Adventure Comics 0 review

Good on DC for a cheap reprint of the first appearance by the Legion of Super-Heroes, from Adventure Comics 247. I'm sure everyone reading this is familiar with the story - three mysterious kids with super-powers play mindgames with Superboy in the 20th century as a precursor to playing mindgames with him in the 30th century. But they then offer him membership in their super-hero club, so that's all right then. It's typical Silver Age Superman Family stuff, charming but, as is often the case, emotionally skewed. You have to hand it to writer Otto Binder and artist Al Plastino, though - their basic concept of a teenage hero team had legs. By issue 300, after regular cameos in the Superman Family of books, they were backing up Superboy in their own strip, and they went on to take the lead slot and, finally, the whole book.

Further proof of the potency of that original idea is that, 51 years later, the Legion are about to take up residency in a book named Adventure Comics for a second time (third, if we're counting their 1980s reprint digest). Before that, though, we have this special's new strip, a six-pager on the Origins and Omens theme threading through the DC Universe line this month.
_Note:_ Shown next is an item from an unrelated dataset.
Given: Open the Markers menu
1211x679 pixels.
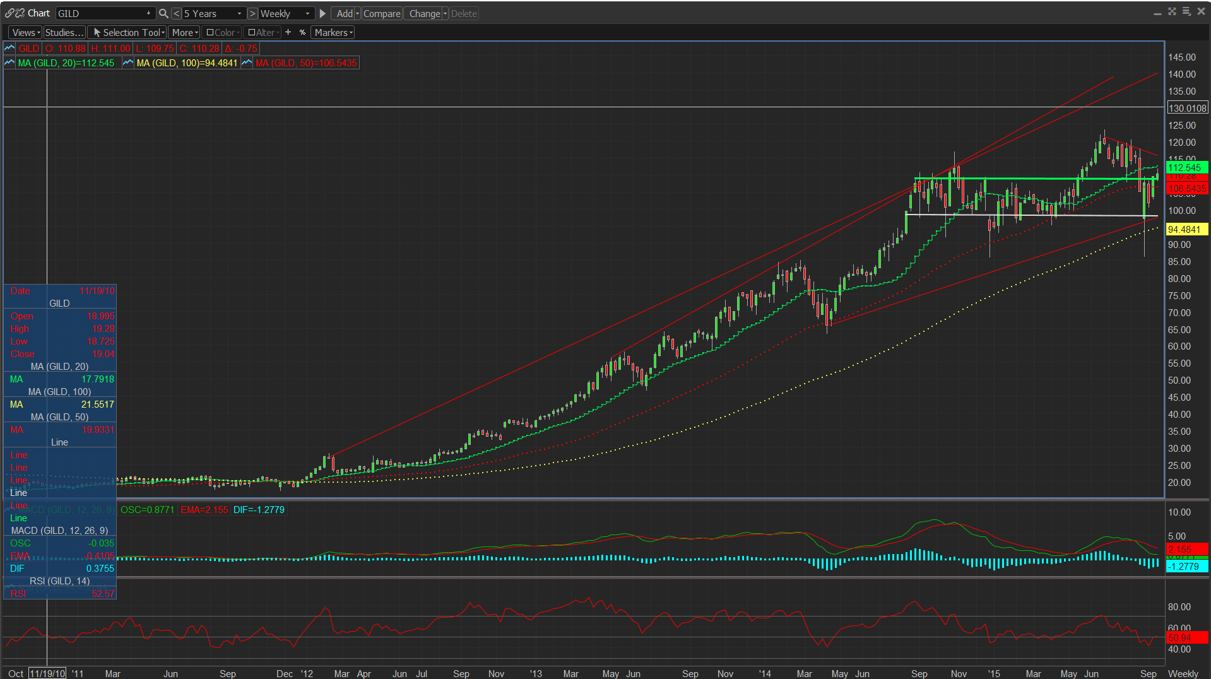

Narrated by rogue Guardian of the Universe Scar, it features Lex Luthor in his current role of lackey to General Sam Lane, for some reason allowed free reign to tinker with sleeping android conqueror Brainiac. Lex thinks he's clever for waking Brainiac, but Brainiac tells Luthor he's the clever one as that was his plan. At the end of the book there's foreshadowing that Kon-El, the clone of himself and Superman (is it actually a clone if the DNA of two people are involved? Anyone got a new word?), will be back in the upcoming Green Lantern Blackest Night event. Which readers were expecting anyway.

Written by Geoff Johns and illustrated by Francis Manapul (both pencils and inks, a trick he never tried on his recent Legion of Super-Heroes run), it's a well-crafted short, but entirely missable. Superboy doesn't return to life here, and the Superman strips will undoubtedly bring readers up to speed as to any upcoming Luthor-Brainiac team-up. And one Origins and Omens strip in, I'm already hugely irritated by Scar's portentous narration and her stupid Book of the Black. In a universe where time travel is not only possible, but frequent, why would anyone set any store by prophecies? Nothing is certain, and anything can be changed. So why not just focus on your goal, and go for it. I've always found storytellers in comics a leaden narrative device and this story does nothing to change my mind.

Manapul's art is attractive, moodier than his Legion work, but he needs to keep on eye on the model sheets - Brainiac is much wirier here than in Action, where Gary Frank has established him as buff. Still, he gets the job done nicely.

The other new piece of art this issue is a pleasant Aaron Lopresti homage to Adventure Comics 247, though Saturn girl, Lightning Lad and Cosmic Boy are in their revised Silver Age uniforms, rather than the originals from that first strip. Disgraceful!

Now we've had the appetiser, I want the main event. Roll on June and (new) Adventure Comics 1.